Il est pourtant de la même pâte que ses prédécesseurs, avec une multitude d'ingrédients de la vie quotidienne, une cuillerée de tendresse, et une pincée de personnages attachants.

L'anti-héros s'appelle Charles Balanda. Il a 47 ans, et est architecte. Sa vie qui s'enlisait bascule lorsqu'il apprend la mort d'Anouk, la mère de son ami d'enfance, Alexis. Une femme qu'il aimait profondément. Et on le comprend.

Anouk n'avait pas d'âge car elle n'entrait dans aucune case et se débattait beaucoup trop pour se laisser circonscrire. Elle se comportait comme une enfant, souvent. Se roulait en boule au milieu de leurs Meccano, pouvait rester des jours sans parler, tombait amoureuse n'importe comment, les exaspérait à force de leur demander s'ils la trouvaient belle, non mais... vraiment belle. »

Ce décès force Charles à revivre son passé, à essayer de comprendre pourquoi il s'est brouillé avec Alexis, pourquoi il s'est éloigné d'Anouk durant des années, et comment elle est morte.

Charles finit par apprendre les causes de son décès, et s'en va rejoindre Alexis, à 500 km de Paris, pour tenter de renouer avec lui. C'est là qu'il fait la connaissance de Kate, une anglaise installée en France, dans la maison voisine de celle Alexis. Ce qu'elle a de spécial ?

Un lama, deux mille mètres carrés de toiture, une rivière, cinq enfants, dix chats, six chiens, trois chevaux, un âne, des poules, des canards, une chèvre, des nuées d'hirondelles, plein de cicatrices, une tronçonneuse, une écurie du XVIIIème et deux langues. »

Notre Charles en tombe éperdument amoureux. Va-t-il abandonner Laurence, son épouse dont il adore la fille de 14 ans, pour rejoindre la ménagerie? Vous le saurez en lisant le dernier Gavalda.

Si vous arrivez jusqu'au bout.

Parce que les obstacles sont très nombreux.
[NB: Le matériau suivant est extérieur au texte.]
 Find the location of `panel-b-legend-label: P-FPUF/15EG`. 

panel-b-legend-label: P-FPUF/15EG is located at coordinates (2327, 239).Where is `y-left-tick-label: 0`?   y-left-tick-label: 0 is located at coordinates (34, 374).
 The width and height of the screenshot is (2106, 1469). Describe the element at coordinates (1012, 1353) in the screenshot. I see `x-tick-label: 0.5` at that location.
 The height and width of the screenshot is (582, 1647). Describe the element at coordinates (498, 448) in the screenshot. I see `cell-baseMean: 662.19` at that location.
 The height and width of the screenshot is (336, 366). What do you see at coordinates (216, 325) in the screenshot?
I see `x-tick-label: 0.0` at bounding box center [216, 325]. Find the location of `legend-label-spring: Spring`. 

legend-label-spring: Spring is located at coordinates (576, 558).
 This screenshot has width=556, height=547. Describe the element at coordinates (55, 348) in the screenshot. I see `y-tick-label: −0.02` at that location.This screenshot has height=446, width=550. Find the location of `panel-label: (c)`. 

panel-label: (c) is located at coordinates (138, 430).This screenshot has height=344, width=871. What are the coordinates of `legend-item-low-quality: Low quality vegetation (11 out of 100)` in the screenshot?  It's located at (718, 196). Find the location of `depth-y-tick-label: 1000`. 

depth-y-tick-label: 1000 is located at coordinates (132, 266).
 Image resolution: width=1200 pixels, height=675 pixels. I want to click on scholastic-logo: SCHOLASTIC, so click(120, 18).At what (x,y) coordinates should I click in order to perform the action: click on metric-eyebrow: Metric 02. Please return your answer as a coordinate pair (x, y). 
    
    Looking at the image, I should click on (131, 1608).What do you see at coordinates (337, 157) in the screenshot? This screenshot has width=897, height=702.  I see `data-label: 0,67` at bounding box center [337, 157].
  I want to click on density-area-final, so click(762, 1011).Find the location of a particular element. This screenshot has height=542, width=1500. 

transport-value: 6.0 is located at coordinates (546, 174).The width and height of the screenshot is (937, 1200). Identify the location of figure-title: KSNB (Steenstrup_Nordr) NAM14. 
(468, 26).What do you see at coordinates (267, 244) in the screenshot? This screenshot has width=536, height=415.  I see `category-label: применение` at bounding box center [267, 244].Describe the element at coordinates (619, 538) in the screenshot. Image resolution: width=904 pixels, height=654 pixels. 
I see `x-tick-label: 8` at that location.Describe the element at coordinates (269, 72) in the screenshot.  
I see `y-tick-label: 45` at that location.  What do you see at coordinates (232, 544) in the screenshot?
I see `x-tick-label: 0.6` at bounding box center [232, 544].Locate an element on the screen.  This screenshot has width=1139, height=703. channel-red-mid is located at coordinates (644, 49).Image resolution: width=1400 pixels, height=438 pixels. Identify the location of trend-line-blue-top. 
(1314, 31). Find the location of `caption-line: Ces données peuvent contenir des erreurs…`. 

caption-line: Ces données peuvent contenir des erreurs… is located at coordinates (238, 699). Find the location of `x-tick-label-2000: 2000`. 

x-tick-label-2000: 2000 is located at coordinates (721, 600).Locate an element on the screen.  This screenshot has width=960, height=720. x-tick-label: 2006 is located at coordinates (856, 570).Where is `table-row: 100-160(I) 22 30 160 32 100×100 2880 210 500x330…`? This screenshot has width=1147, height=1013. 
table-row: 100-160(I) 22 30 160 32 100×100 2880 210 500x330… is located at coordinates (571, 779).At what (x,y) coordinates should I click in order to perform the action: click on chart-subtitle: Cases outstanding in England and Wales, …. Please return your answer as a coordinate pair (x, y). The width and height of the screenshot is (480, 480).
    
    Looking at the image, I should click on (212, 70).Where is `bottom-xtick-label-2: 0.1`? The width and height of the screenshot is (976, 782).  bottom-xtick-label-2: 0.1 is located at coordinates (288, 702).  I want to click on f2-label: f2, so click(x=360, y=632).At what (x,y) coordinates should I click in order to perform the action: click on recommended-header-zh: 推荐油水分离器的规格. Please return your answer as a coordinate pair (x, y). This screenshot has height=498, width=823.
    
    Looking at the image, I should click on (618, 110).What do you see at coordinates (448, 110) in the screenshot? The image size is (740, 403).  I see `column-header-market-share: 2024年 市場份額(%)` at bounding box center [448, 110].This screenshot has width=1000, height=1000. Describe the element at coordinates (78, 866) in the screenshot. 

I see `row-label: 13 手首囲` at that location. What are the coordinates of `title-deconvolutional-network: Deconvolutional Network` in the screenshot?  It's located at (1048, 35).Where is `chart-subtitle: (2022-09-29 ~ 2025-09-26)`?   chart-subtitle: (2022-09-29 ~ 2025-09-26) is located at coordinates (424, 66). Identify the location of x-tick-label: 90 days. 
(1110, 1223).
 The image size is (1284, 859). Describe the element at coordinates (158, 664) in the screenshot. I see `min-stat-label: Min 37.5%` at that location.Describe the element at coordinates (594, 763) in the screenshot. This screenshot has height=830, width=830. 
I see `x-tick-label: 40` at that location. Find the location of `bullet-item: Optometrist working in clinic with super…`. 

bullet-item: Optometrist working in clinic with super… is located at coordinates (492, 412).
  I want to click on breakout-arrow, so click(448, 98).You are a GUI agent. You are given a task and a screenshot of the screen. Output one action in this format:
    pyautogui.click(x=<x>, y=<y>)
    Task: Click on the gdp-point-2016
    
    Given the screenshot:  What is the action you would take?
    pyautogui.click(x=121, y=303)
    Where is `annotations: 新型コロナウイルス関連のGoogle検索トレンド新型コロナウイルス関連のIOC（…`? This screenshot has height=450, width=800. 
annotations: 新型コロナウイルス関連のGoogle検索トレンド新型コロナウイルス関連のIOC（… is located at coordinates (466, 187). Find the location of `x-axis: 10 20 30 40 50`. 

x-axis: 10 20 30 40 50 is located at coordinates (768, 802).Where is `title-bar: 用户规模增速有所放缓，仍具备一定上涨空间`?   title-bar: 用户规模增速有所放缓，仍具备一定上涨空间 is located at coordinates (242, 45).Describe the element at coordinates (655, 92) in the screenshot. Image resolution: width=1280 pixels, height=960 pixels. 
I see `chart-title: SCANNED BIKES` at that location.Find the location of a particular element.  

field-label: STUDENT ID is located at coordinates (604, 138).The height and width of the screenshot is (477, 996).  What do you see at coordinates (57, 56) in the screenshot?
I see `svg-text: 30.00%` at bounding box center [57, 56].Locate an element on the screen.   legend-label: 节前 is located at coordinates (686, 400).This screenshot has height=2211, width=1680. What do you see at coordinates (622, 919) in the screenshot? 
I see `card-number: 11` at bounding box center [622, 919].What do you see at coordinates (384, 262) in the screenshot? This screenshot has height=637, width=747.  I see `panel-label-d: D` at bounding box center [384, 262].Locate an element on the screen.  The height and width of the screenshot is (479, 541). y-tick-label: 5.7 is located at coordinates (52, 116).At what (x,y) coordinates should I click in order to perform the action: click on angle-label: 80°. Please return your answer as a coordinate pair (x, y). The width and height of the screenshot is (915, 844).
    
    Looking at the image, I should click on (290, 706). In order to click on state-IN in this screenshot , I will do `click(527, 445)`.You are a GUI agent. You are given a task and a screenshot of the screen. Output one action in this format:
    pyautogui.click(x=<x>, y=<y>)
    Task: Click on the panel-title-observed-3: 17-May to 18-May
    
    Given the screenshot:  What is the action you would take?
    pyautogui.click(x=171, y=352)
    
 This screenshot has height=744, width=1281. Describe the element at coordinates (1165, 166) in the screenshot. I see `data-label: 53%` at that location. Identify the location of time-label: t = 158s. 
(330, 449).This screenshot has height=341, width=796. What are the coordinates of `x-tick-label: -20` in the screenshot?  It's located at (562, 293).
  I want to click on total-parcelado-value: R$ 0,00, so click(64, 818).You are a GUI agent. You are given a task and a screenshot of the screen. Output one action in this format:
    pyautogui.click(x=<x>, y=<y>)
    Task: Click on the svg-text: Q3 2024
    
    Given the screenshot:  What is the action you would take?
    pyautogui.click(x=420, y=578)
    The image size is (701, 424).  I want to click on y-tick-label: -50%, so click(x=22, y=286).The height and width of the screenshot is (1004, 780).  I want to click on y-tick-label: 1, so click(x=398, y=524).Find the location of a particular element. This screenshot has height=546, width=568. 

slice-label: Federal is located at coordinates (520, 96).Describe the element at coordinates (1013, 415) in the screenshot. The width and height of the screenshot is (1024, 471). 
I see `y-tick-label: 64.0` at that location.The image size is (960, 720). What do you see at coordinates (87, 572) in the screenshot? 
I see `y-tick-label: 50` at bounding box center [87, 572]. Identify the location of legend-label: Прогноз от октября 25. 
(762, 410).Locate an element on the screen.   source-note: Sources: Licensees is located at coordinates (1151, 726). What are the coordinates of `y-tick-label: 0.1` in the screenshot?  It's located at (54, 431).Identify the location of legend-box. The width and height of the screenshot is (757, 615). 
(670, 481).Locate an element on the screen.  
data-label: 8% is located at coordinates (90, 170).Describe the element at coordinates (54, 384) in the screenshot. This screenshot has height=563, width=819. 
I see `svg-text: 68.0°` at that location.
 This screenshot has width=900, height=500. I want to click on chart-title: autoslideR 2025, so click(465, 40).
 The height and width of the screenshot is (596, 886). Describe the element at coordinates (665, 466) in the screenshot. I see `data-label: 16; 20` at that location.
D'épouvantables et incompréhensibles tics d'écriture, d'abord, comme cette manie d'omettre le sujet.

En prenant son ordinateur, vit que Claire avait essayé de l'appeler plusieurs fois. »

Ou le fait de répéter un mot après un saut de ligne pour le mettre en emphase.

Et elle ?

Voulait savoir, voulait comprendre pour une fois.

Comprendre.

Il faut aussi déplorer des dizaines de paragraphes parfaitement incompréhensibles, ou qu'il faut relire quatre à cinq fois pour identifier le locuteur.

En outre, et c'est plus grave, il faut attendre plus de 300 pages pour retrouver Anna Gavalda. Et là, les tics s'atténuent miraculeusement, et on retrouve son génie à enfermer dans quelque phrases les petites scènes et émotions du quotidien, qui nous parlent et nous touchent. Comme quand elle décrit l'enfance qui s'enfuit.

Alors c'était cela, avoir quatorze ans aujourd'hui. C'était être assez lucide pour savoir que tout se négociait en ce bas monde et en même temps assez naïve et tendre pour vouloir continuer à donner la main à deux adultes en même temps, et rester au milieu d'eux, bien au milieu, sans plus sautiller mais en les serrant fort, en les ferrant bien, pour les tenir ensemble, malgré tout. »

Enfin, Anna Gavalda flirte, pour la première fois, avec le roman Harlequin, où la femme est célibataire et apte à toutes les tâches, mêmes les plus physiques, ne croit plus en l'amour, rencontre un homme, nécessairement féminin et gauche, un homme prêt à envoyer valser sa vie pour la conquérir, sans qu'elle change la sienne d'un iota.

« La consolante » est donc un gâteau très sucré et raté. Raté mais pas brûlé.

Et je ne sais pas vous, mais moi, il m'arrive de prendre un certain plaisir à déguster les morceaux épars d'un cake qui n'a pas la forme qu'il aurait dû, parce que le goût, lui, est préservé. Et ce gâteau là, si raté qu'il soit, m'a donné quelques jolis frissons. Mais j'attends, pour la prochaine fois, une pâtisserie autrement plus raffinée.

La consolante





La consolante, Anna Gavalda, Le Dilettante, 637 pages, 24,50 euros.